PROBLEM TO SOLVE →
Each line that holds the string "agent" counts once. Say how many such lines the entries have, giving the number only.

[Screenshot grounding data]
* * * * * * *

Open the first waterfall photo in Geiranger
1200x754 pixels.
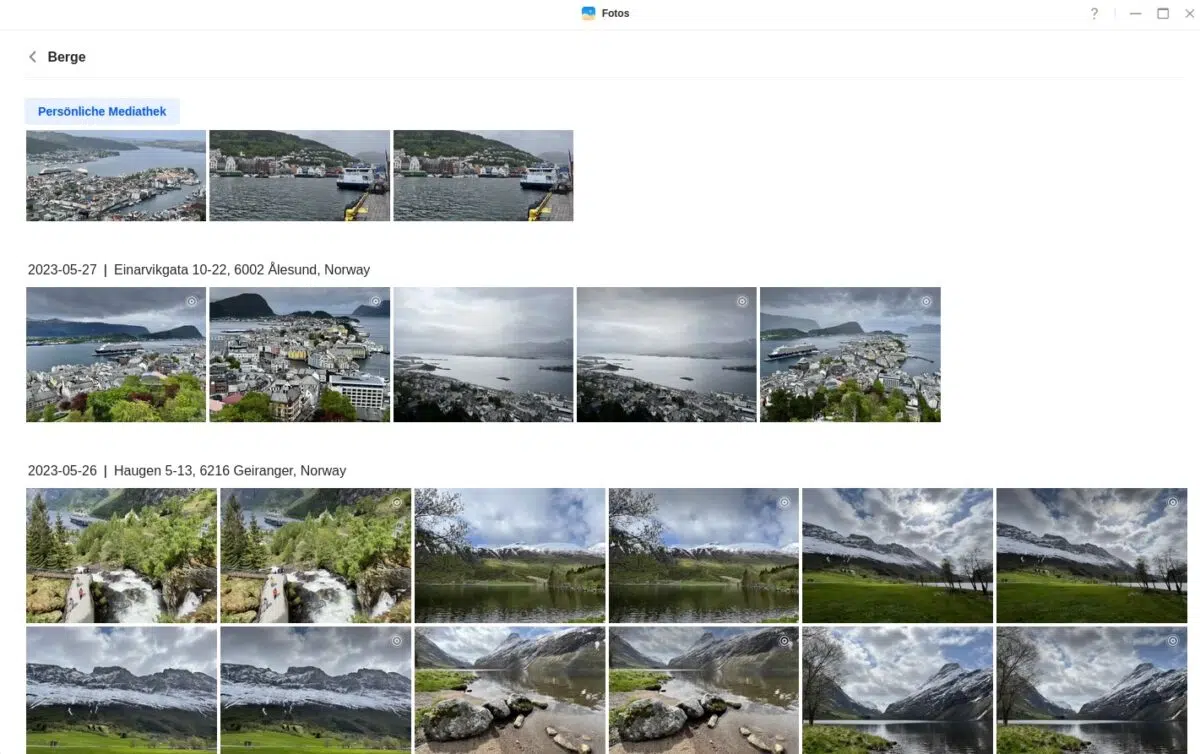click(121, 555)
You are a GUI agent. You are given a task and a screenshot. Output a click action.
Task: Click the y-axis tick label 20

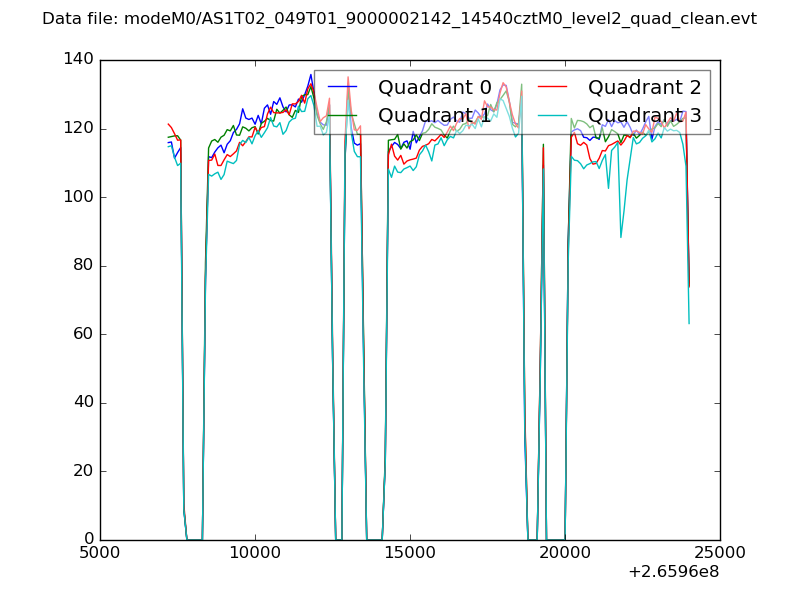[x=84, y=471]
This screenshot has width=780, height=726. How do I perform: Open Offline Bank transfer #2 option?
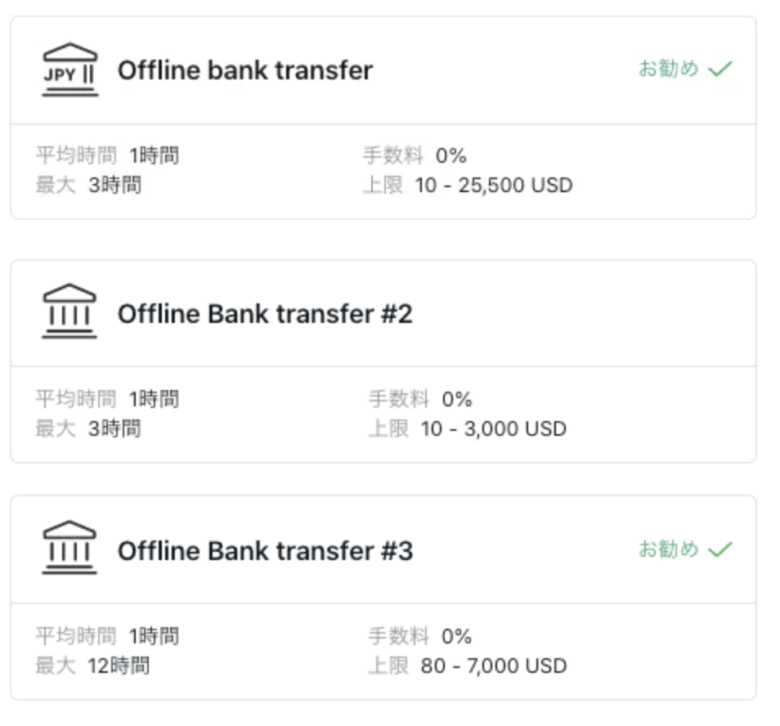click(x=265, y=314)
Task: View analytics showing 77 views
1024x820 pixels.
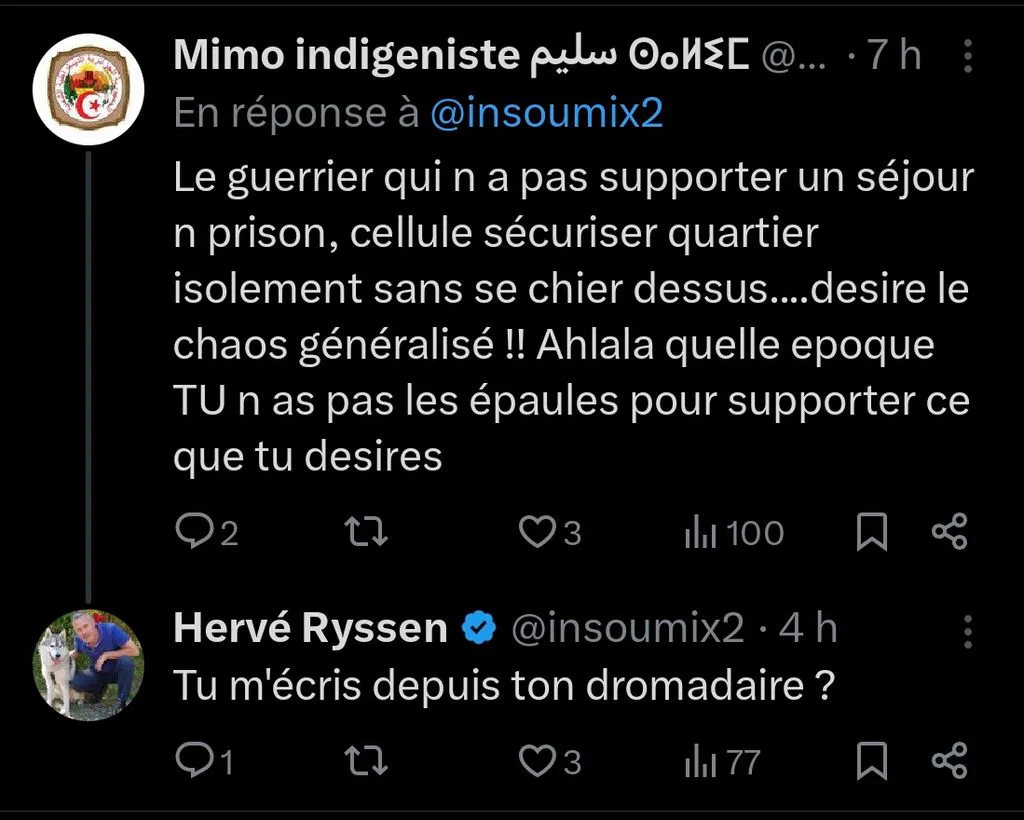Action: click(722, 762)
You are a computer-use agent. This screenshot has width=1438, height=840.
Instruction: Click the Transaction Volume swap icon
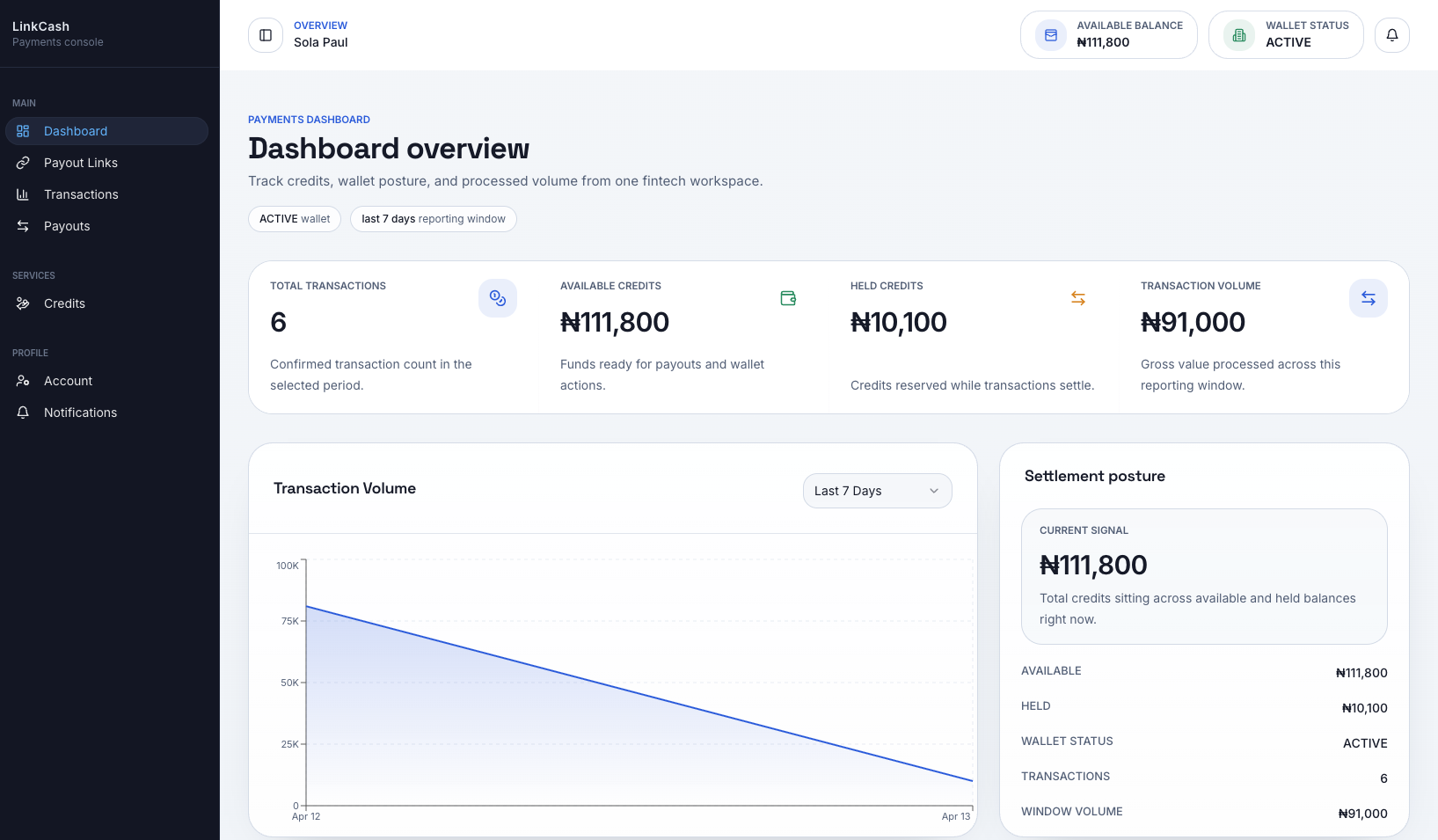(1368, 298)
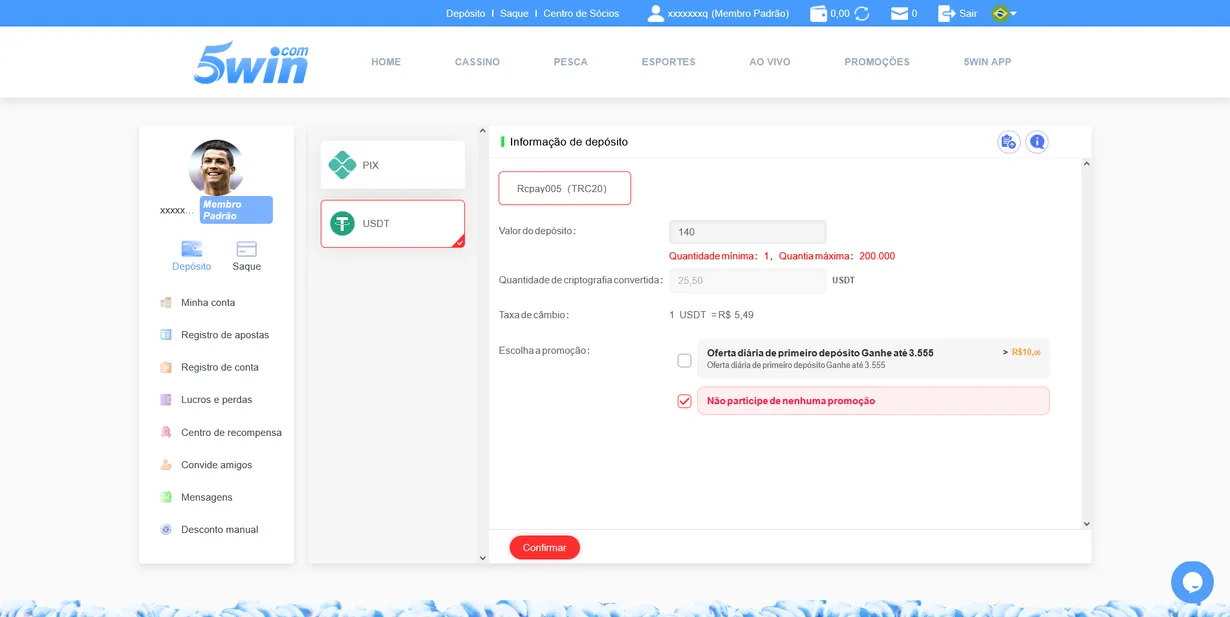The width and height of the screenshot is (1230, 617).
Task: Click the wallet balance icon
Action: pos(818,14)
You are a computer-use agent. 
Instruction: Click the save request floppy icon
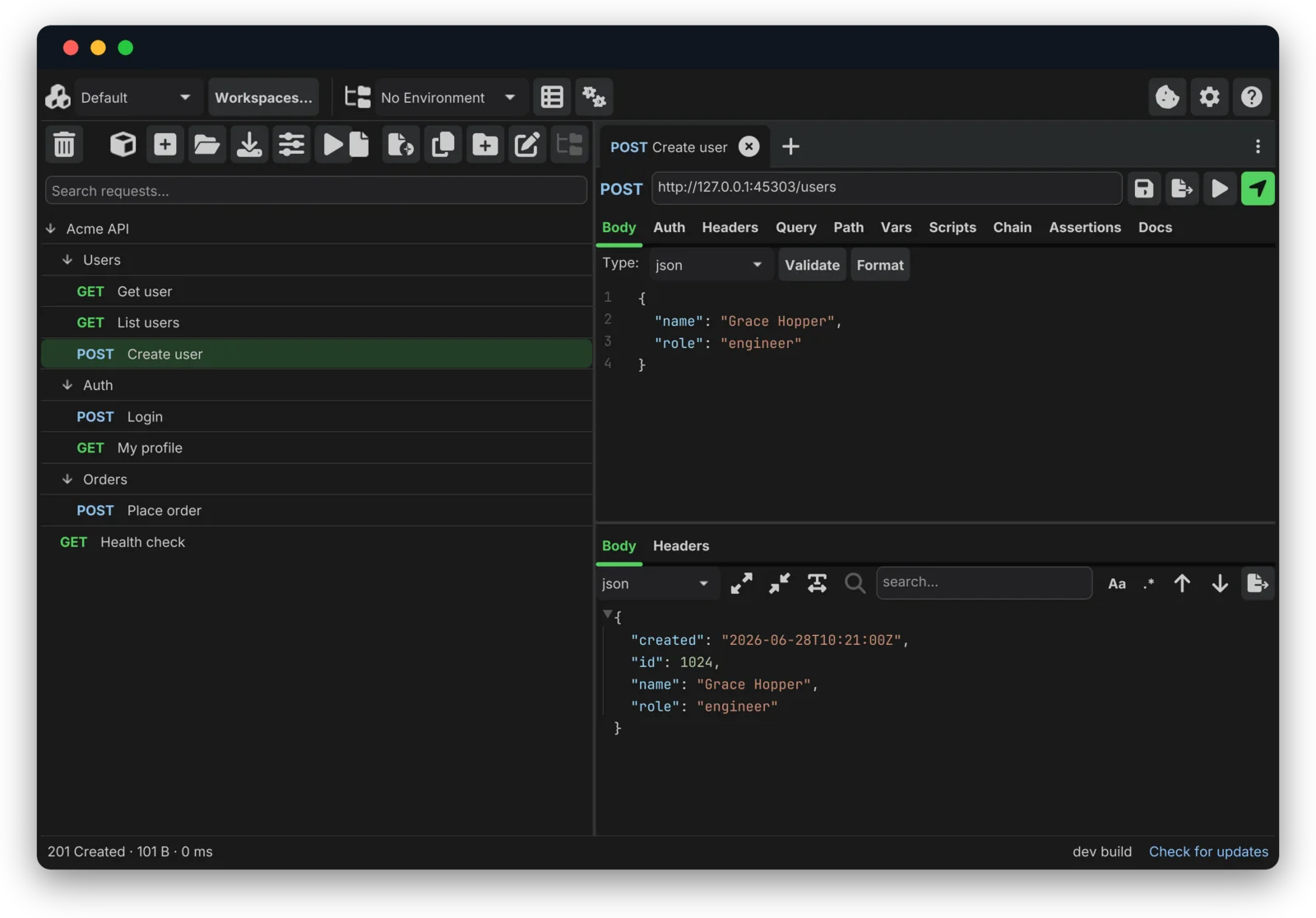[x=1143, y=188]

* * * * * * *

TASK RESPONSE →
3